◆ Excerpt provided:
◆ ◆ ◆ ◆ ◆ ◆ ◆

However, it was not long before the new worship book’s critics complained that its language was too archaic. After all, they said, American culture was changing rapidly. So, eight years later — 1966 — an Inter-Lutheran Commission on Worship convened to discuss how church services could be made more relevant to contemporary society (points 18, 19).
The Commission was in place through the 1970s. Although certain synod-specific rubrics were created, the Commission encouraged them all:
1/ The LCMS Worship Supplement (1969) to the Lutheran Hymnal (1941). This new volume had not only newer hymns but also alternative orders of service (item 20).
2/ The 1970 Service of Holy Communion (item 21) was an modern one in line with the spirit of unity and ecumenism of the day. Not only that, it established Holy Communion as the principal Sunday service (item 22). As with the post-Vatican II Catholic Missal, Lutheran liturgy moved towards being more man-oriented to the perceived ‘needs’ of the congregation.
3/ Throughout the 1970s, new booklets appeared with more particularised and alternative worship services and hymns (item 23). The Commission’s summer conferences introduced them — and no doubt proliferated them year on year.
4/ The Commission adopted a version of the three-year Roman Catholic Lectionary for public worship (items 24, 32). Although North American Lutherans began using the Lectionary, most European Lutherans did not (item 25).
5/ It could be said that the Commission’s work culminated with the 1979 Lutheran Book of Worship, approved by the church groups involved except for the LCMS (page 5). That said, many LCMS congregations began buying copies for their churches. The LBW was informed by ecumenism, reiterated the importance of Holy Communion as the main Sunday service and borrowed texts (e.g. the Psalter) from the Episcopal Church’s 1979 Book of Common Prayer. A broad campaign of workshops in churches across North America ensured its acceptance.

◆ ◆ ◆ ◆ ◆ ◆ ◆

◆ Prompt a:
Summarize the passage on the Inter-Lutheran Commission on Worship in two sentences.

Source data:
◆ ◆ ◆ ◆ ◆ ◆ ◆

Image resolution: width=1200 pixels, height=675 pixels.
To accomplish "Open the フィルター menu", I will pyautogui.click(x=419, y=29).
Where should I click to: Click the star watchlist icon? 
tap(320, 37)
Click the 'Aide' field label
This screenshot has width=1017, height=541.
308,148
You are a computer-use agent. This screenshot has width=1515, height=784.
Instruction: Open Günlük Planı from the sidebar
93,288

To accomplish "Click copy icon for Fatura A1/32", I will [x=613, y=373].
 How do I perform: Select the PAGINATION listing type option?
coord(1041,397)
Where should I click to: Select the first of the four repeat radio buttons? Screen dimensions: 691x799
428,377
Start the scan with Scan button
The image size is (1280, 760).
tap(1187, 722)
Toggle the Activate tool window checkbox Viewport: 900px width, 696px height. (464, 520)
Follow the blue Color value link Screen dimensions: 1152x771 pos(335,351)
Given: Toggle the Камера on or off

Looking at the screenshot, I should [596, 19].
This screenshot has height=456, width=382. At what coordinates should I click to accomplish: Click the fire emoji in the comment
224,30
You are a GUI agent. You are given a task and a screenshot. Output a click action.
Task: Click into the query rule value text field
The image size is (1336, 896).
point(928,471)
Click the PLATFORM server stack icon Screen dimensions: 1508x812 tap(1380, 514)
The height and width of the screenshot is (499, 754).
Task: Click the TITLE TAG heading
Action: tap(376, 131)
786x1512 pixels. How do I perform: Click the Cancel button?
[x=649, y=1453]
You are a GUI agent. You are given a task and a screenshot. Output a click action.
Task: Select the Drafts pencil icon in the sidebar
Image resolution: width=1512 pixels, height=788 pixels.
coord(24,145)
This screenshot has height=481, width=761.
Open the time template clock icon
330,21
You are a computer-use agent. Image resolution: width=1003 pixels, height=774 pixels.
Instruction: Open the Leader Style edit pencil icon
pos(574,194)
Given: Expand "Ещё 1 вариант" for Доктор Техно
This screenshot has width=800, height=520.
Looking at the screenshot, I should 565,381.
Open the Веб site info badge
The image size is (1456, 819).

◆ ◆ ◆ ◆ ◆ ◆ ◆

◆ Prompt b:
Please convert the rows into a numbered list, from the first line of the rows up to and including the line with "[x=649, y=1453]", leaving out blank lines.

◆ Full output a:
After critics complained that the new worship book's language was too archaic, an Inter-Lutheran Commission on Worship convened in 1966 to make church services more relevant to contemporary society, and it stayed in place through the 1970s. Its work included the 1969 LCMS Worship Supplement, the 1970 Service of Holy Communion, new booklets of alternative services and hymns, and a version of the three-year Roman Catholic Lectionary, arguably culminating in the 1979 Lutheran Book of Worship, which every church group involved approved except the LCMS.

◆ Full output b:
1. Image resolution: width=1200 pixels, height=675 pixels.
2. To accomplish "Open the フィルター menu", I will pyautogui.click(x=419, y=29).
3. Where should I click to: Click the star watchlist icon? 
4. tap(320, 37)
5. Click the 'Aide' field label
6. This screenshot has width=1017, height=541.
7. 308,148
8. You are a computer-use agent. This screenshot has width=1515, height=784.
9. Instruction: Open Günlük Planı from the sidebar
10. 93,288
11. To accomplish "Click copy icon for Fatura A1/32", I will [x=613, y=373].
12.  How do I perform: Select the PAGINATION listing type option?
13. coord(1041,397)
14. Where should I click to: Select the first of the four repeat radio buttons? Screen dimensions: 691x799
15. 428,377
16. Start the scan with Scan button
17. The image size is (1280, 760).
18. tap(1187, 722)
19. Toggle the Activate tool window checkbox Viewport: 900px width, 696px height. (464, 520)
20. Follow the blue Color value link Screen dimensions: 1152x771 pos(335,351)
21. Given: Toggle the Камера on or off
22. Looking at the screenshot, I should [596, 19].
23. This screenshot has height=456, width=382. At what coordinates should I click to accomplish: Click the fire emoji in the comment
24. 224,30
25. You are a GUI agent. You are given a task and a screenshot. Output a click action.
26. Task: Click into the query rule value text field
27. The image size is (1336, 896).
28. point(928,471)
29. Click the PLATFORM server stack icon Screen dimensions: 1508x812 tap(1380, 514)
30. The height and width of the screenshot is (499, 754).
31. Task: Click the TITLE TAG heading
32. Action: tap(376, 131)
33. 786x1512 pixels. How do I perform: Click the Cancel button?
34. [x=649, y=1453]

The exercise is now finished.